Store Research


CHAPTER 891, STATUTES OF 1978, SB 2093

Some bill research does not include the Governor's file because at the time we researched the bill, the sitting Governor had not released his chaptered bill file. If the Governor's file is not included with this particular research, please contact our office (1-800-666-1917 or quote@legintent.com) and we will be happy to provide this file at no charge if it is available.

As enacted Senate Bill 2093 affected various Health and Safety Code sections and Welfare and Institutions Code sections relating to residential care facilities.  (See Exhibit #1h)  Senator David A. Roberti introduced Senate Bill 2093 on April 3, 1978.  (See Exhibit #1a) Senate Bill 2093 was sponsored by the California Association for the Retarded.  (See Exhibit #11, documents PE-21 and PE-22)
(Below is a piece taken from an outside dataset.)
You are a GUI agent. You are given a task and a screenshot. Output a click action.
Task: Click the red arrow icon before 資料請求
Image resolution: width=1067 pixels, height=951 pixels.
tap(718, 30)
Senate Bill 2093 was assigned to the Senate Committee on Health and Welfare and the Subcommittee on Mental Health and Developmental Disabilities where policy issues raised by the bill were considered.  (See Exhibits #3 and #7)  The fiscal ramifications of the bill were considered by the Senate Committee on Finance and the Assembly Committee on Ways and Means.  (See Exhibits #2 and #8)  Six amendments were made to Senate Bill 2093 during legislative consideration.  (See Exhibits #1b through #1g and #2)  Subsequent to legislative approval, Governor Edmund G. Brown, Jr., signed Senate Bill 2093 on September 19th, and it was recorded by the Secretary of State on that day as Chapter 891 of the Statutes of 1978.  (See Exhibits #1h and #2)  

Senate Bill 2093 contained an urgency clause which caused the bill to go into immediate effect.  The reason for this urgency can be found in section 7 of Chapter 891.  (See Exhibit #1h, page 586)

Background information regarding the need for Senate Bill 2093 was set forth in the analysis prepared by the Senate Committee on Health and Welfare, the first Committee hearing the bill.  (See Exhibit #3)  The analysis stated, in part:

. . . In 1970 the Assembly Select Committee on Mentally Ill and Handicapped Children conducted a study of the state’s services being provided to such children.  A number of bills were introduced as a result of this study, including AB 2406, Landerman (Chap. 1219/70) which established the statewide policy that “the use of property for the care of six or fewer mentally disordered or otherwise handicapped persons is a residential use of such property for the purpose of zoning.”